I am not able to delete the sleep image. It currently runs on macOS Catalina. As root, when I try to delete the sleep image I get the message "Operation not permitted".

Can someone help answer how do I delete the sleep image?

  • What are you trying to accomplish with that?
    – lhf
    Aug 30 '20 at 11:17
  • You delete the sleepimage @lhf, if it’s corrupted and you are having issues putting your Mac to or resuming it from sleep.
    – Allan
    Aug 30 '20 at 17:40

TL;DR    Under macOS Catalina, to remove the sleepimage file using Terminal while booted normally to your Desktop, use the following command:

sudo pmset hibernatemode 0

Tested under a macOS Catalina (10.15.6) system, without FileVault, the following was all that was necessary to remove the sleepimage file, typically located at: /var/vm/sleepimage

Note that this was done in a normal mode boot and booting to macOS Recovery and disabling System Integrity Protection was not needed. Even if booted to macOS Recovery, one does not need to disable System Integrity Protection in order to delete the sleepimage file from there.

Booted to my normal Desktop, in Terminal I ran the following commands to show it can be done as advertised:

~ % pmset -g | grep 'hibernatefile\|hibernatemode'
 hibernatemode        3
 hibernatefile        /var/vm/sleepimage
~ % ls /var/vm/
kernelcore  sleepimage
~ % sudo pmset hibernatemode 0
~ % ls /var/vm/               
~ % 
  • Setting hibernatemode to 0 automatically removed the sleepimage file.
  • Setting hibernatemode back to 3 recreated the sleepimage file.

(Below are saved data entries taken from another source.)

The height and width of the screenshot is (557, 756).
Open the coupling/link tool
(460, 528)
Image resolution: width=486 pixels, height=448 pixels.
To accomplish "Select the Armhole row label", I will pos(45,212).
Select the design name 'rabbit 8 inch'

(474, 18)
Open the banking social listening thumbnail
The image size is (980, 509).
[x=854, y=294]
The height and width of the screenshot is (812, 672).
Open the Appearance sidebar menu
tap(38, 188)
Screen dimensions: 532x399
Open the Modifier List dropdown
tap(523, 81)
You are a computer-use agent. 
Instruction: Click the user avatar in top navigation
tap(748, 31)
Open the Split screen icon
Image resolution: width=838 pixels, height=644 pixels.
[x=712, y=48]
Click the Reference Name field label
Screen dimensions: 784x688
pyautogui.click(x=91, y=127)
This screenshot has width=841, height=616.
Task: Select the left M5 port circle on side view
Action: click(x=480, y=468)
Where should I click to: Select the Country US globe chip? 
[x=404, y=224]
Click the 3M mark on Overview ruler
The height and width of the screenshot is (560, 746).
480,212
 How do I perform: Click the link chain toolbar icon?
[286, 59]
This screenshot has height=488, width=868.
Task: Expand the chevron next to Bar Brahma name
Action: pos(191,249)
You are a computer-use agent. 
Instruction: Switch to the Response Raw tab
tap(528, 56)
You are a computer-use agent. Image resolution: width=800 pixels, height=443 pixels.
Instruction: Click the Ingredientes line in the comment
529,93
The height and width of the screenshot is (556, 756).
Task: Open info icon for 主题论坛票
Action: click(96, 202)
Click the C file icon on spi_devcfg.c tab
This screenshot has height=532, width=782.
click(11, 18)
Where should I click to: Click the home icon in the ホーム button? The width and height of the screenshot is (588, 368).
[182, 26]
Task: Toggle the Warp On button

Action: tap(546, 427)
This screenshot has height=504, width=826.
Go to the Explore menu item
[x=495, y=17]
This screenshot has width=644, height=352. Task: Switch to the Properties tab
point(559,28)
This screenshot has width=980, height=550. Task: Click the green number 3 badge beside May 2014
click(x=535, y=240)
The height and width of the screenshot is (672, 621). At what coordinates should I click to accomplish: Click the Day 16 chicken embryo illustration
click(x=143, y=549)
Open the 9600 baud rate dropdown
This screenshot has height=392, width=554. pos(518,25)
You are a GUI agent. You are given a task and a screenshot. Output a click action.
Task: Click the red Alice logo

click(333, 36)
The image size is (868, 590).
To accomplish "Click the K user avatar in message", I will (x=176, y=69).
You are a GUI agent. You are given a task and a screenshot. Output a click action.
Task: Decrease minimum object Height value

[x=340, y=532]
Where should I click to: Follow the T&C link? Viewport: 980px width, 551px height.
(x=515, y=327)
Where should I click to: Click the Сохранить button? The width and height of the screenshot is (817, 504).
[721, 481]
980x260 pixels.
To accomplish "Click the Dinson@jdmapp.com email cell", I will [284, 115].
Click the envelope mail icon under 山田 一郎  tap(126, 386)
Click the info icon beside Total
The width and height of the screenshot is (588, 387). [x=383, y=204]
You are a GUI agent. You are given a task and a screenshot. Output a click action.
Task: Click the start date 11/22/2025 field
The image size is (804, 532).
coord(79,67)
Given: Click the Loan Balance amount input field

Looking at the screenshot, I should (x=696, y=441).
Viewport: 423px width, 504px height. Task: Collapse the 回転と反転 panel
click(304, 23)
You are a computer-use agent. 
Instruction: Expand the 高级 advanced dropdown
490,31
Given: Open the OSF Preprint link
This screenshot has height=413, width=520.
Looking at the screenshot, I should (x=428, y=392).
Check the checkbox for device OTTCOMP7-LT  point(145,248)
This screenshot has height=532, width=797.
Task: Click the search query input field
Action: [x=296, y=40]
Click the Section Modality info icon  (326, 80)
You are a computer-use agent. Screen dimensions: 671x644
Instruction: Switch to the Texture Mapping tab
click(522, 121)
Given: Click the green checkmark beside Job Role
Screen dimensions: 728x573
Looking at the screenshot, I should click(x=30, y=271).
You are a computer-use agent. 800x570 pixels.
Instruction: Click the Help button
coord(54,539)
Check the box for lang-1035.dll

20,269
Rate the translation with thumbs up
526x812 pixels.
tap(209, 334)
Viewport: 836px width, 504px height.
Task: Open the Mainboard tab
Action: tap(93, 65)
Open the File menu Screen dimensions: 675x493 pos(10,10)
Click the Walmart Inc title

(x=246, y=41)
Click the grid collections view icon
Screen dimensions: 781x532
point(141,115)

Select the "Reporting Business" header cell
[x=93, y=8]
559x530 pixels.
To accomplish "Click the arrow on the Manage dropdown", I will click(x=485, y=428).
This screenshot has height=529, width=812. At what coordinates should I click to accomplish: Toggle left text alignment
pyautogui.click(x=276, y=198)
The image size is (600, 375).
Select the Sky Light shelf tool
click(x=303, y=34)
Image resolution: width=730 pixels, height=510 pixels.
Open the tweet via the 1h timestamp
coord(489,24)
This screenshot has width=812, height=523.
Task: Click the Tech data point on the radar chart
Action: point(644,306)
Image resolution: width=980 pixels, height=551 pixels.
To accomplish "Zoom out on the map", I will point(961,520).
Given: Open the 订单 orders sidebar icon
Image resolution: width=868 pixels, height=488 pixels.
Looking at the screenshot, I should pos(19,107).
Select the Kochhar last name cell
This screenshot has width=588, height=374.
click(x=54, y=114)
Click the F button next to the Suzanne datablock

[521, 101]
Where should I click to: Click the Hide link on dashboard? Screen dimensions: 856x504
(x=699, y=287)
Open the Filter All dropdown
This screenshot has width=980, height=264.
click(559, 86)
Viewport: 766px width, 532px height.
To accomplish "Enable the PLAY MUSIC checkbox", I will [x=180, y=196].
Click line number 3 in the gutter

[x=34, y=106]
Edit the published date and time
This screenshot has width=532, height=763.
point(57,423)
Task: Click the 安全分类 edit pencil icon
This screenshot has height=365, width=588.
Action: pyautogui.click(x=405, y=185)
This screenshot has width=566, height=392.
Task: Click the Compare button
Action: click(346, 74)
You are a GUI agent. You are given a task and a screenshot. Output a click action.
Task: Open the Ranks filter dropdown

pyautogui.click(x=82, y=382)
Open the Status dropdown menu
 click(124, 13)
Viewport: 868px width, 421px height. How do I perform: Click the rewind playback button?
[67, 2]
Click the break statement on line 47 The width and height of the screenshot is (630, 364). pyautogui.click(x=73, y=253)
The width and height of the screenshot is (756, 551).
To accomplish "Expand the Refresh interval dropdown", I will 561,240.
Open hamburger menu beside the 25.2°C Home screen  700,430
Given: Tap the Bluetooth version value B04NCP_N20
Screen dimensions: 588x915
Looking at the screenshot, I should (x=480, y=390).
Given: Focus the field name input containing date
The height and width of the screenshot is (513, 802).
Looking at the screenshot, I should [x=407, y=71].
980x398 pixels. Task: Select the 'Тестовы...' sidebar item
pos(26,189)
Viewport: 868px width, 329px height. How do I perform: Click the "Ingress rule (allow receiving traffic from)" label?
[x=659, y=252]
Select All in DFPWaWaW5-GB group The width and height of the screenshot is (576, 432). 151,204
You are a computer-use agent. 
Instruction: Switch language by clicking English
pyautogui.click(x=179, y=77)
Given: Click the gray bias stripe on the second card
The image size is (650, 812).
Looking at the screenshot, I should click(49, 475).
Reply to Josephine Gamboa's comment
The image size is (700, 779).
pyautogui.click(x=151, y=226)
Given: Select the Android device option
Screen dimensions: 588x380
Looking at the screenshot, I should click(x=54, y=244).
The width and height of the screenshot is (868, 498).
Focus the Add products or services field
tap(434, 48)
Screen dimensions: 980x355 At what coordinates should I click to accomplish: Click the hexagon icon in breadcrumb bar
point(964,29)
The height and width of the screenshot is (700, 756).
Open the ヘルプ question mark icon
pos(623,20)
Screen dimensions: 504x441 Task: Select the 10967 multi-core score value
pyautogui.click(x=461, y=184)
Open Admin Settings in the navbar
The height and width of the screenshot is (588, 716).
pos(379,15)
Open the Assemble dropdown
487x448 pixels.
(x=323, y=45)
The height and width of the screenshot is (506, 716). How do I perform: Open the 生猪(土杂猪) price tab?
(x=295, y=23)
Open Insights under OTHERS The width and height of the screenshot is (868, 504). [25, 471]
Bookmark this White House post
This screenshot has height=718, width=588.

  • The system I used did not have FileVault enabled, however, I doubt it would make any difference if it did.
  • Tested under normal mode boot in macOS High Sierra after using sudo pmset hibernatemode 0, I had to manually delete the sleepimage file using: sudo rm /var/vm/sleepimage
  • Did not test under macOS Mojave, however, one of the methods used under macOS High Sierra or macOS Catalina should work.

To remove the sleepimage file from macOS Recovery in macOS Catalina 10.15.6, without FileVault, I tested the following without disabling System Integrity Protection.

  1. Booted to macOS Recovery
  2. Opened Terminal from the Utilities menu.
  3. Ran diskutil list to ascertain which disk was APFS Volume VM. It was: disk1s4
  4. mkdir /Volumes/VM
  5. diskutil mount -mountPoint '/Volumes/VM' disk1s4
  6. rm /Volumes/VM/sleepimage
  7. diskutil unmount '/Volumes/VM'
  8. reboot

Note: This was included just to show doing the SIP Dance is not necessary under macOS Catalina, just remove it from a normal mode boot.

  • 1
    +1 Good answer. Prior to Catalina I just went in and deleted the file manually.